# [Your goal]
Output only the lines of the entries that follow, starting at the one with "Identify the click" and running down to the one with "Maxim Chirkov (1607, 1517)", both included and unchanged.

# [Data listing]

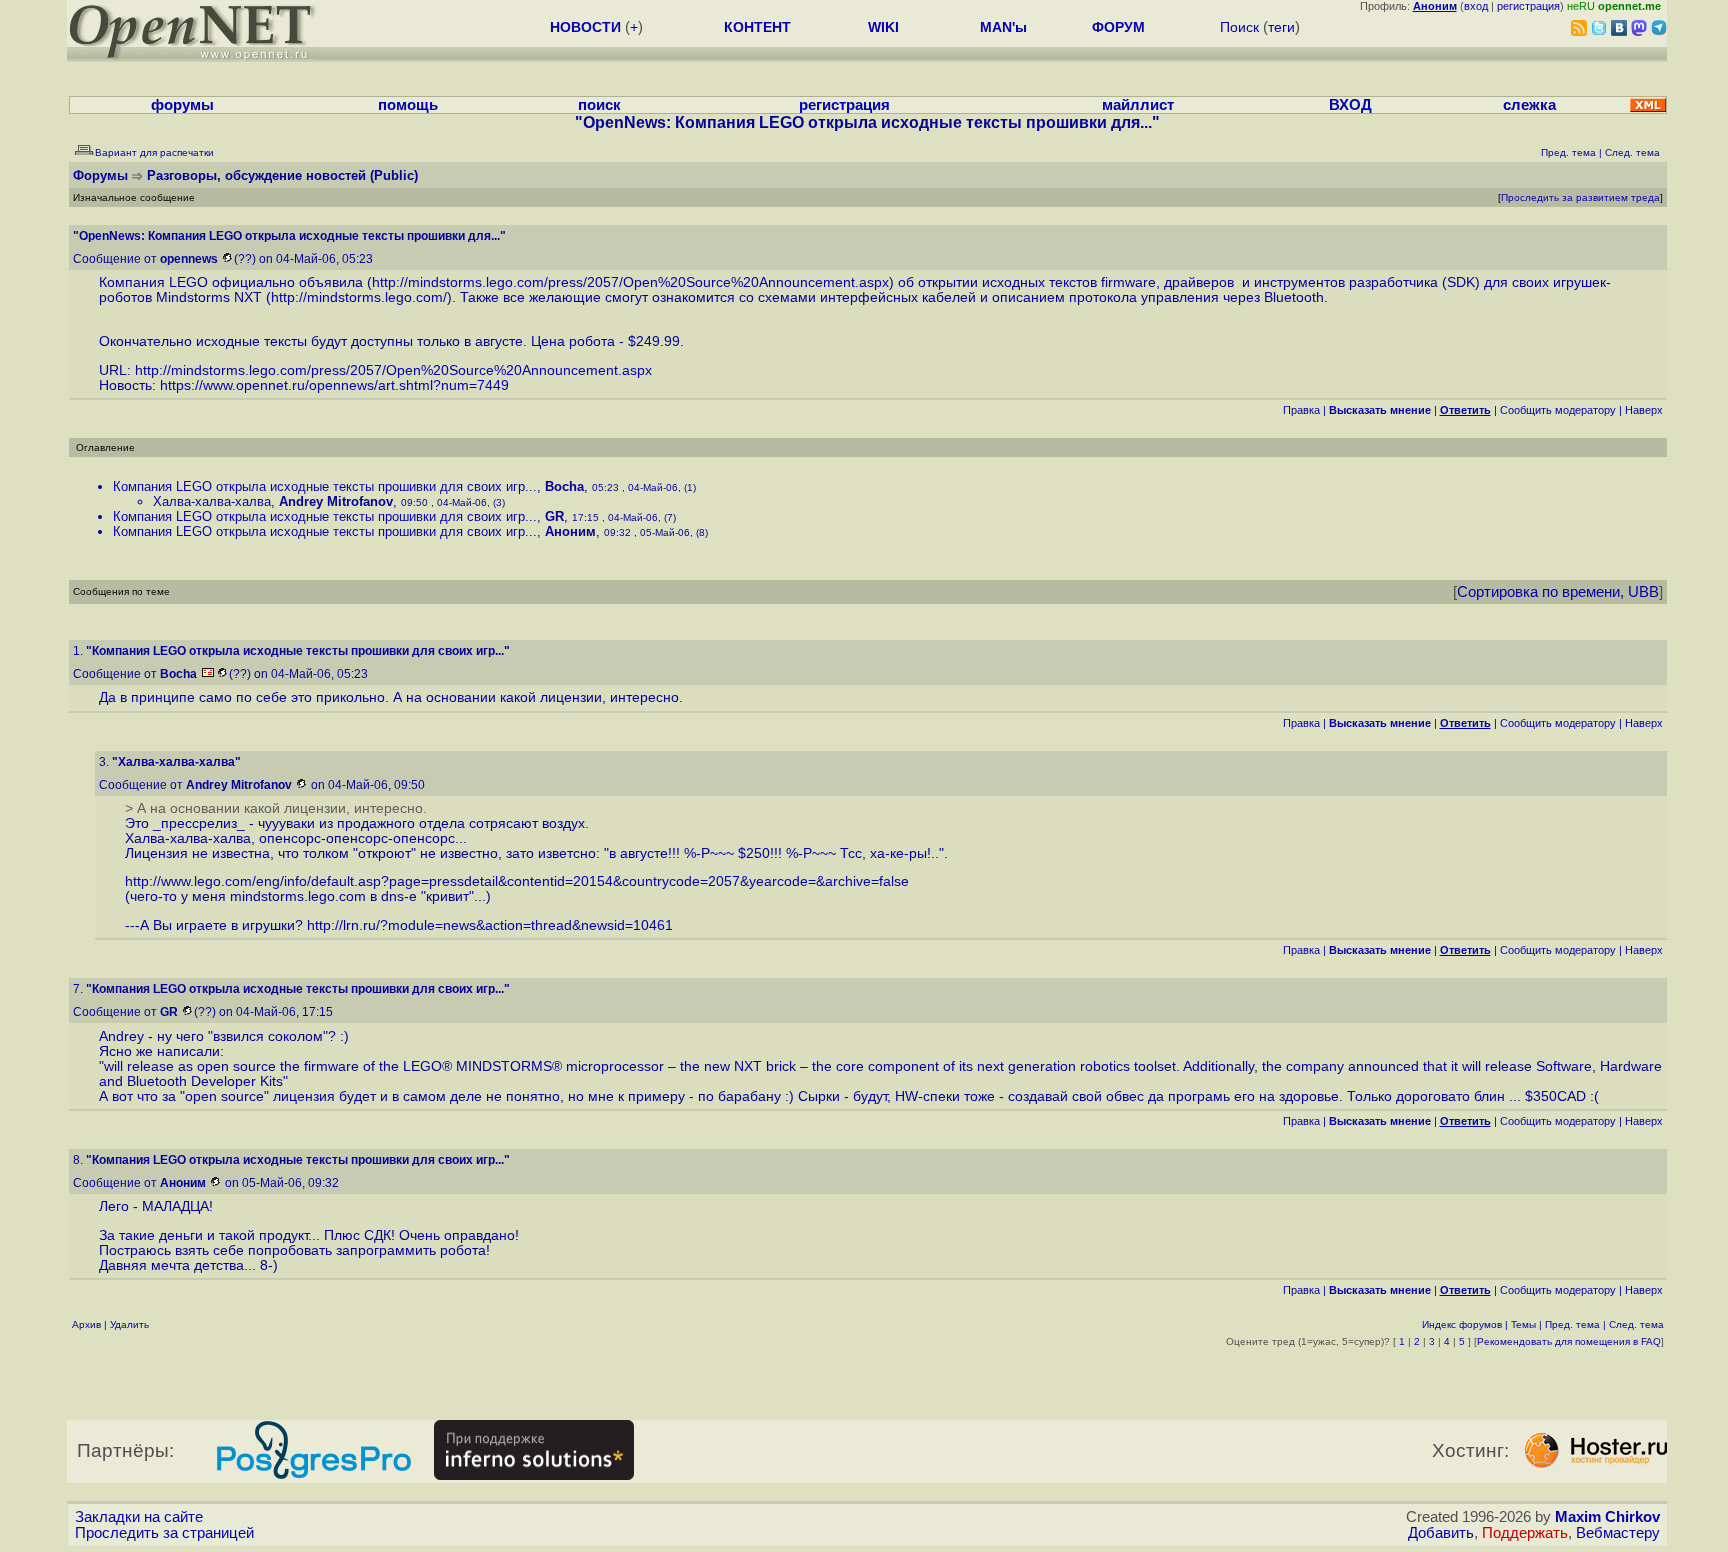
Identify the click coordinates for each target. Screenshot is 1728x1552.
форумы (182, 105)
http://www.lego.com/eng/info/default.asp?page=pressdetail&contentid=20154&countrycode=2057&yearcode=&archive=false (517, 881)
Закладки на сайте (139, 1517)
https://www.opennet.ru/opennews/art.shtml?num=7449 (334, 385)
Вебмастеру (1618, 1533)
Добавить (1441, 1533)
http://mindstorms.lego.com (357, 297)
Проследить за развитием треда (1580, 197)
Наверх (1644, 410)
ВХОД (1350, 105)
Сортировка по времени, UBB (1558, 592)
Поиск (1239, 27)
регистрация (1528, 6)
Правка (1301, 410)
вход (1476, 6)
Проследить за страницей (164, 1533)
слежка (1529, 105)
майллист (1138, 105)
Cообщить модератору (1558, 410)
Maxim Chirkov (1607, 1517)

---

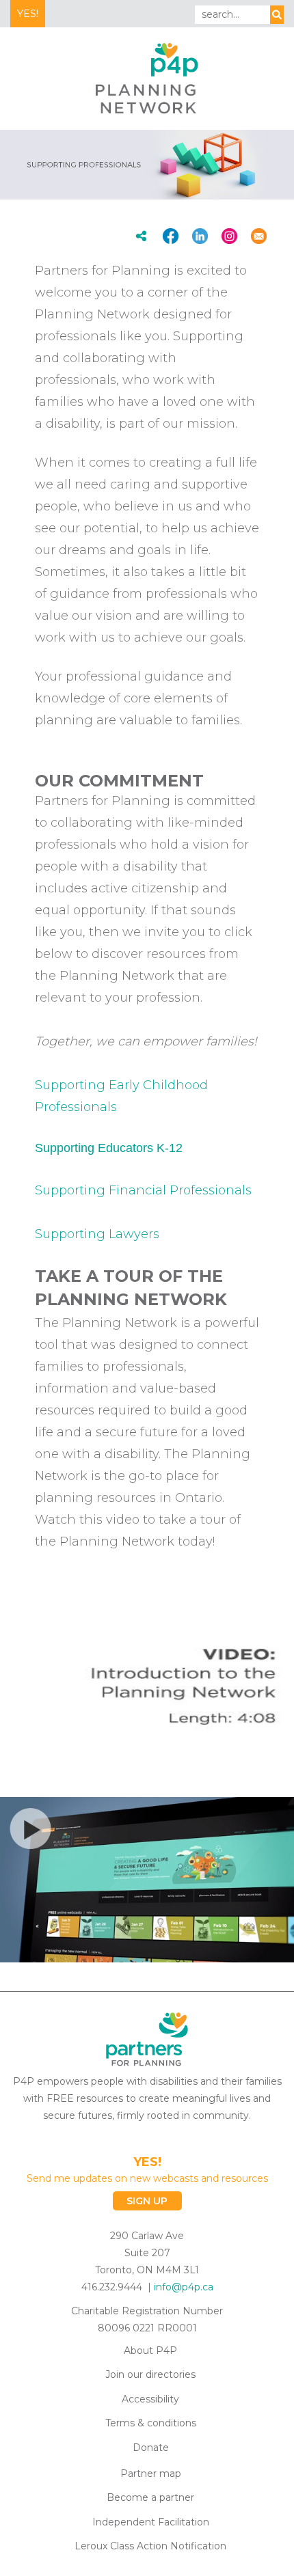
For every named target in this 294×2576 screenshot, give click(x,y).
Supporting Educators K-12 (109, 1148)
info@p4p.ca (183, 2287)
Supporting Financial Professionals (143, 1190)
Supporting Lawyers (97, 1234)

==

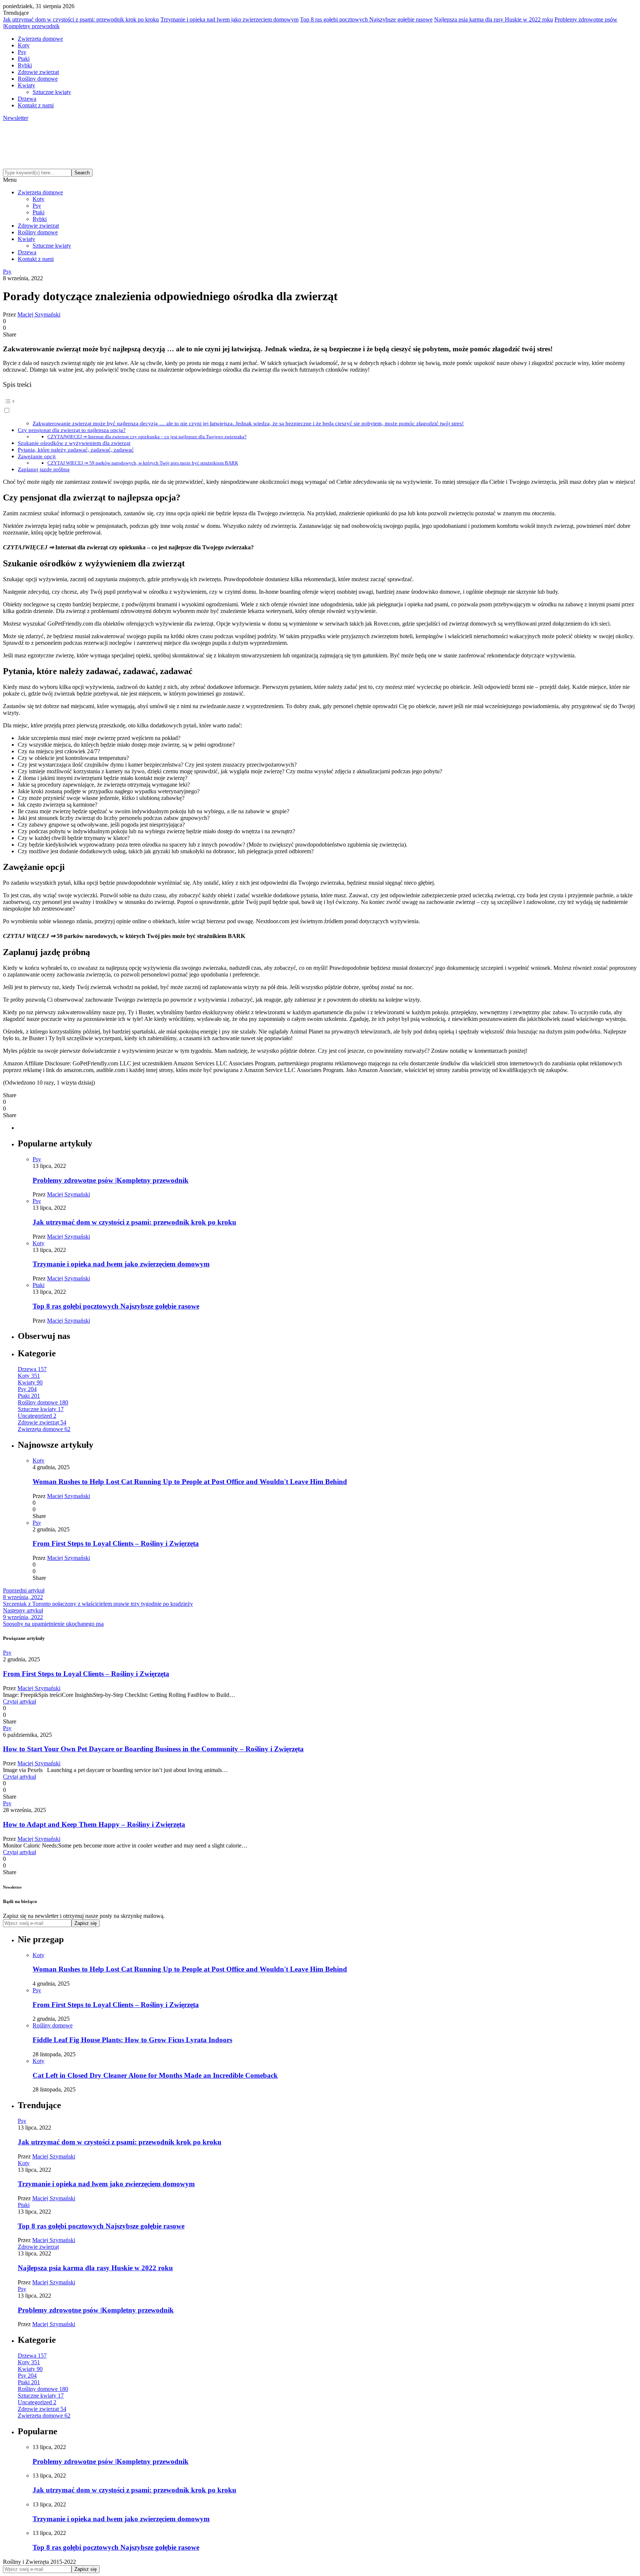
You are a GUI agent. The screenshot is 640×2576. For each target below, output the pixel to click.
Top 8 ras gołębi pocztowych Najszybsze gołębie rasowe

# [Response below]
Identify the click coordinates for each target. Screenshot is 1728x1552.
форумы (182, 105)
http://www.lego.com/eng/info/default.asp?page=pressdetail&contentid=20154&countrycode=2057&yearcode=&archive=false (517, 881)
Закладки на сайте (139, 1517)
https://www.opennet.ru/opennews/art.shtml?num=7449 (334, 385)
Вебмастеру (1618, 1533)
Добавить (1441, 1533)
http://mindstorms.lego.com (357, 297)
Проследить за развитием треда (1580, 197)
Наверх (1644, 410)
ВХОД (1350, 105)
Сортировка по времени, UBB (1558, 592)
Поиск (1239, 27)
регистрация (1528, 6)
Правка (1301, 410)
вход (1476, 6)
Проследить за страницей (164, 1533)
слежка (1529, 105)
майллист (1138, 105)
Cообщить модератору (1558, 410)
Maxim Chirkov (1607, 1517)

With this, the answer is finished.